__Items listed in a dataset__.
/---

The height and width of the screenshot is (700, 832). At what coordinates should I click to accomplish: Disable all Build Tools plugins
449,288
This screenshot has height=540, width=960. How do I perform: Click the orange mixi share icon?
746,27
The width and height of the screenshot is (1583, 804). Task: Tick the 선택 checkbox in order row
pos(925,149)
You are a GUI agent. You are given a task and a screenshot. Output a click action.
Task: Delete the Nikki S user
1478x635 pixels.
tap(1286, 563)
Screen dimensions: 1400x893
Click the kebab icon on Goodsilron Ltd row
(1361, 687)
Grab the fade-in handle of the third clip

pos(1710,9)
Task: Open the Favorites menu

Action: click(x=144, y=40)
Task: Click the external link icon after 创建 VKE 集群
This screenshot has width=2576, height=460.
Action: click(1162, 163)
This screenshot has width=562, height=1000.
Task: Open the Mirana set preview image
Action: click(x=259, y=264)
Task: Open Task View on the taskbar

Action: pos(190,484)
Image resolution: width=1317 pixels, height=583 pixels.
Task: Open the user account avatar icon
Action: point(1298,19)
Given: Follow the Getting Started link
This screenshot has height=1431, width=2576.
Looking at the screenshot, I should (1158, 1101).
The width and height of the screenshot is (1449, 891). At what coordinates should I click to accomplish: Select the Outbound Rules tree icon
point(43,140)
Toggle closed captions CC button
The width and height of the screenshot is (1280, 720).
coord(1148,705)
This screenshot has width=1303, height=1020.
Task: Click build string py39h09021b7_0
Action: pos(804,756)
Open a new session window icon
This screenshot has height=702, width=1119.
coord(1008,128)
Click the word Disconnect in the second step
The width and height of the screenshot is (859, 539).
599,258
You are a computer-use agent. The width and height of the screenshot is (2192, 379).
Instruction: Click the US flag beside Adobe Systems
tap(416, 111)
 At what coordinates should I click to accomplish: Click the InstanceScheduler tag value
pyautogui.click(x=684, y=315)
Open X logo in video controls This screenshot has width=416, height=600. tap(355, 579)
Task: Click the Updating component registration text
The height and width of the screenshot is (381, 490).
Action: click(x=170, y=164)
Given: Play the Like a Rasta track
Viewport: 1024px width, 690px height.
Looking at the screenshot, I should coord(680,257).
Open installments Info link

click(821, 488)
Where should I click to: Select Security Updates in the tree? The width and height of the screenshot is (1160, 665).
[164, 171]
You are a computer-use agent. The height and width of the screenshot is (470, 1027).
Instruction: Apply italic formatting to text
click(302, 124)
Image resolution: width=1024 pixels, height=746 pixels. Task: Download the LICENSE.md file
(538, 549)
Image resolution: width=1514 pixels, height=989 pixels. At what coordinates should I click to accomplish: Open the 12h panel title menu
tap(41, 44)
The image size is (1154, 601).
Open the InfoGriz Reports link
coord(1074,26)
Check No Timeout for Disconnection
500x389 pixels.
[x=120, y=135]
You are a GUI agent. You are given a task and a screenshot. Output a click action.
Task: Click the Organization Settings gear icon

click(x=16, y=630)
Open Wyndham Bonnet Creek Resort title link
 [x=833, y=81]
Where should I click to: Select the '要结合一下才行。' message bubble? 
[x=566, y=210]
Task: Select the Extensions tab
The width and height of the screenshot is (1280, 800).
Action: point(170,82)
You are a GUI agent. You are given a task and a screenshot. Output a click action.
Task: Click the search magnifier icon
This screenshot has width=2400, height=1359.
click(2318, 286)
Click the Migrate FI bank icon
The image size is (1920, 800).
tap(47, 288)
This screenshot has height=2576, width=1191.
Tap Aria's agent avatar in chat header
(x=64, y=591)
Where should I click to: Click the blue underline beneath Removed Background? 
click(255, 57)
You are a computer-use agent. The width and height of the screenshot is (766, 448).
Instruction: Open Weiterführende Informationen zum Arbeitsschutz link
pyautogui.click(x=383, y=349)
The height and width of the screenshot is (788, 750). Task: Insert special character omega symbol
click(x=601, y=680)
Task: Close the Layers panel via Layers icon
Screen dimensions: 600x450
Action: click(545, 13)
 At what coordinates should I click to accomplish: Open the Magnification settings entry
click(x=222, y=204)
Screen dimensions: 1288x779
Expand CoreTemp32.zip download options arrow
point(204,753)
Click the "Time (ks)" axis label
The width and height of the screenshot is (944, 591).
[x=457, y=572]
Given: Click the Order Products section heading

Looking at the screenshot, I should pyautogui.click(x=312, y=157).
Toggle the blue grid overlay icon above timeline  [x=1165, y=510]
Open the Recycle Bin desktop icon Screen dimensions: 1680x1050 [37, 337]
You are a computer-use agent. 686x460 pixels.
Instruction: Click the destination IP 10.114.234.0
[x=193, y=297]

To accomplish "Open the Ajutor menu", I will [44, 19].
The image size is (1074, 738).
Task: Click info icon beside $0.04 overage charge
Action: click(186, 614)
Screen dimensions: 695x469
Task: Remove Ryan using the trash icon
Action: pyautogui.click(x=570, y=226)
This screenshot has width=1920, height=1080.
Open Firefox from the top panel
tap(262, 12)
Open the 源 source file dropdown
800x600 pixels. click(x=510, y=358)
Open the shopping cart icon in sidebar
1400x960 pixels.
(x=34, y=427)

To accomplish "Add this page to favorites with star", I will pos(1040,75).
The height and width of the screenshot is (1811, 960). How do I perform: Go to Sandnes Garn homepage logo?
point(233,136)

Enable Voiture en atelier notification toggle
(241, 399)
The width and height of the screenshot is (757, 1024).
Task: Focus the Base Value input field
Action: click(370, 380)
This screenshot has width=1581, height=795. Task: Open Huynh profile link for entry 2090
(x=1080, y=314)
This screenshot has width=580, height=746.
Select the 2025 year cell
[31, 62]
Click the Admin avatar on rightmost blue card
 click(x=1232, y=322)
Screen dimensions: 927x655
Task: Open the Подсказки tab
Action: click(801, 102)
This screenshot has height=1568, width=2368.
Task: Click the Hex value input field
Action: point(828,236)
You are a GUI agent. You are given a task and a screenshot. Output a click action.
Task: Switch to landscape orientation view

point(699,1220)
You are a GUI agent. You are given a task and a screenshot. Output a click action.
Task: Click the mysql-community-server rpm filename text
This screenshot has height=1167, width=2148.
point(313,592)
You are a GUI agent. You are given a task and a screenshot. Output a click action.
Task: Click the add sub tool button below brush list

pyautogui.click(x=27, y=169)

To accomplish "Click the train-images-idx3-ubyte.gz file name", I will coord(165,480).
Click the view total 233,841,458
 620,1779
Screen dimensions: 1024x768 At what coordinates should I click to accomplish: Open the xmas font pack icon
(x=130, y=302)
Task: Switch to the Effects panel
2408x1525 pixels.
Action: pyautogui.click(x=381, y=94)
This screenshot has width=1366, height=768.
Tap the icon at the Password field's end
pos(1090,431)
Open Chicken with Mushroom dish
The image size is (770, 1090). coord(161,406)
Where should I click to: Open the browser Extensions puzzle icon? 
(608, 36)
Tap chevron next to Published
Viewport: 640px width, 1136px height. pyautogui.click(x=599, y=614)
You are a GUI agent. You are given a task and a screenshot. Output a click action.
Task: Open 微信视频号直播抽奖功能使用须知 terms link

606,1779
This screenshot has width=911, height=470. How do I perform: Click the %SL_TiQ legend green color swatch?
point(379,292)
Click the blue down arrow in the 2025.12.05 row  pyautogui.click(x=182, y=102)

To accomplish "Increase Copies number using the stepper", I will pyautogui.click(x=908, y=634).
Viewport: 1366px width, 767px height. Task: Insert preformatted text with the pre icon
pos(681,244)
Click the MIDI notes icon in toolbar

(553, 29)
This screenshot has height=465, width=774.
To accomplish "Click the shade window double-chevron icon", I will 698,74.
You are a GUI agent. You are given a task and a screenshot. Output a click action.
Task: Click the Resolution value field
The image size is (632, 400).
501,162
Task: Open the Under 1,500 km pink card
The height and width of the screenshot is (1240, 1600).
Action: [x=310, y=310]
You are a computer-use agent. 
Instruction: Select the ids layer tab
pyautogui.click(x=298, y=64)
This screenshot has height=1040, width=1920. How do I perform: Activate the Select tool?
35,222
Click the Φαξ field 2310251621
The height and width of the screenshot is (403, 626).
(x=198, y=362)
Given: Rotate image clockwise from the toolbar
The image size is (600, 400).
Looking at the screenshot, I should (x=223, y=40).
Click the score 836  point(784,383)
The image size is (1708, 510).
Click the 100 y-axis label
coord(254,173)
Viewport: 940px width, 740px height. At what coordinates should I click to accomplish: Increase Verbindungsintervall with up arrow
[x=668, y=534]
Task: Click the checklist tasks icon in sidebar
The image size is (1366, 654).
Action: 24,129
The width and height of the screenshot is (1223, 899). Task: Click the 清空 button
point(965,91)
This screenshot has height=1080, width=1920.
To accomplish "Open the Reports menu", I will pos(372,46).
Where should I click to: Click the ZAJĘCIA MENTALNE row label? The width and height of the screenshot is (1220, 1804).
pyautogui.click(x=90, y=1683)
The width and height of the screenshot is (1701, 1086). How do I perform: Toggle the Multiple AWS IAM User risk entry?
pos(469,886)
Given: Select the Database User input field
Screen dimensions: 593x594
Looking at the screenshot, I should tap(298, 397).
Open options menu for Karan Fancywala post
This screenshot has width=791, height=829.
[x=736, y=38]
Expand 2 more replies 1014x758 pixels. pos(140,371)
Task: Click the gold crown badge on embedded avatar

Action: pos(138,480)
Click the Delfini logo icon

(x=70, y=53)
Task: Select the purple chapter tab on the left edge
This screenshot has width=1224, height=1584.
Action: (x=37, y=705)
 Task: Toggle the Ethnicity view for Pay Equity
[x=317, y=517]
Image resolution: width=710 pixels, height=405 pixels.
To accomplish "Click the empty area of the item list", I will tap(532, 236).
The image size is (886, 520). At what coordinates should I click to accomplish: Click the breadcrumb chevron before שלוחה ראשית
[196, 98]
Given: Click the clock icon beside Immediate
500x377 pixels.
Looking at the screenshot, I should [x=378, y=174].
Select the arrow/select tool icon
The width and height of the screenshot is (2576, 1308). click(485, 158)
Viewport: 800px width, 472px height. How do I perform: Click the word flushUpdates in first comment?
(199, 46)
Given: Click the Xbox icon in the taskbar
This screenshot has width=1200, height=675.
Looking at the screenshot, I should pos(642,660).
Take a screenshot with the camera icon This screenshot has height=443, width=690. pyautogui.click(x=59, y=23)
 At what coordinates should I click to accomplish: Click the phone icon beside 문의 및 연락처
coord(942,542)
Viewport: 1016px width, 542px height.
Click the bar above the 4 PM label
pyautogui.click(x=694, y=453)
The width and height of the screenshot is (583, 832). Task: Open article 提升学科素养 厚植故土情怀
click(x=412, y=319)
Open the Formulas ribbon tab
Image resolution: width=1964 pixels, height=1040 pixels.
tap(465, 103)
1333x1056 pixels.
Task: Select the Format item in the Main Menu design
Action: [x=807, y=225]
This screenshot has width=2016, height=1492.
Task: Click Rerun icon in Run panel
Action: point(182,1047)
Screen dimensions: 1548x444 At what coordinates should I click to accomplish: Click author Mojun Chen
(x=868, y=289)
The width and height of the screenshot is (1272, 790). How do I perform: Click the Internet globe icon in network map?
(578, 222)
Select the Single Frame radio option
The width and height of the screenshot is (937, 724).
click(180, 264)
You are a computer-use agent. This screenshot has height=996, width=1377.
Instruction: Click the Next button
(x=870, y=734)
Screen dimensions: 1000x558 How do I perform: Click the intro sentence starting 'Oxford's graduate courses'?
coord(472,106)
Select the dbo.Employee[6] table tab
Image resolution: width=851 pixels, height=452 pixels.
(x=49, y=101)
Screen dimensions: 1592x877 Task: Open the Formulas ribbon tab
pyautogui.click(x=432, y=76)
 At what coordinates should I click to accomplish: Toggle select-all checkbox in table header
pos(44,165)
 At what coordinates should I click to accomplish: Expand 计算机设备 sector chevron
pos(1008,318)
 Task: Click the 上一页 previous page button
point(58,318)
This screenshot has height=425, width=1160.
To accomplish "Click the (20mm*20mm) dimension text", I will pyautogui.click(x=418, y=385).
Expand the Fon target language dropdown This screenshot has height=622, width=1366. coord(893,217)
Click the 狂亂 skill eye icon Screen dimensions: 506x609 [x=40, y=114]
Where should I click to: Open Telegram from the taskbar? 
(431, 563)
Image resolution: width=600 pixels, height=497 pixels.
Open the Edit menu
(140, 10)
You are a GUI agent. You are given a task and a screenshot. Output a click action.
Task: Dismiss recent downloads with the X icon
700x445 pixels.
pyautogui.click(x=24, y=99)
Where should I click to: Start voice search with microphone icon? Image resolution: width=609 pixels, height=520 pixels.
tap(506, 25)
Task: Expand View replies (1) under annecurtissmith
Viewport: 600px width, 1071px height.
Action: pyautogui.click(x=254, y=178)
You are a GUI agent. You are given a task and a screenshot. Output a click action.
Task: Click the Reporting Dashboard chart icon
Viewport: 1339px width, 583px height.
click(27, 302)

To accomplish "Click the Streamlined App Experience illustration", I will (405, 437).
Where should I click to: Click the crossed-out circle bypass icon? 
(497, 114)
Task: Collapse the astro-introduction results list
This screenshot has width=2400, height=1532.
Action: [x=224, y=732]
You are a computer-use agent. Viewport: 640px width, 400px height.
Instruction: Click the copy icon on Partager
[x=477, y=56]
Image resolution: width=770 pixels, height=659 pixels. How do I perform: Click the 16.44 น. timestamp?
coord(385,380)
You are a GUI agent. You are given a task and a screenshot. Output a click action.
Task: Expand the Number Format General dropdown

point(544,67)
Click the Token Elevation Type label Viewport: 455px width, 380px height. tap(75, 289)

\---

__Directive__. Write out the listing from the line with "Image resolution: width=710" to the line with "coord(942,542)", swapping "clock" for "timer" and leaving everything else as it is.

__Correct result__.
Image resolution: width=710 pixels, height=405 pixels.
To accomplish "Click the empty area of the item list", I will tap(532, 236).
The image size is (886, 520). At what coordinates should I click to accomplish: Click the breadcrumb chevron before שלוחה ראשית
[196, 98]
Given: Click the timer icon beside Immediate
500x377 pixels.
Looking at the screenshot, I should [x=378, y=174].
Select the arrow/select tool icon
The width and height of the screenshot is (2576, 1308). click(485, 158)
Viewport: 800px width, 472px height. How do I perform: Click the word flushUpdates in first comment?
(199, 46)
Given: Click the Xbox icon in the taskbar
This screenshot has width=1200, height=675.
Looking at the screenshot, I should pos(642,660).
Take a screenshot with the camera icon This screenshot has height=443, width=690. pyautogui.click(x=59, y=23)
 At what coordinates should I click to accomplish: Click the phone icon beside 문의 및 연락처
coord(942,542)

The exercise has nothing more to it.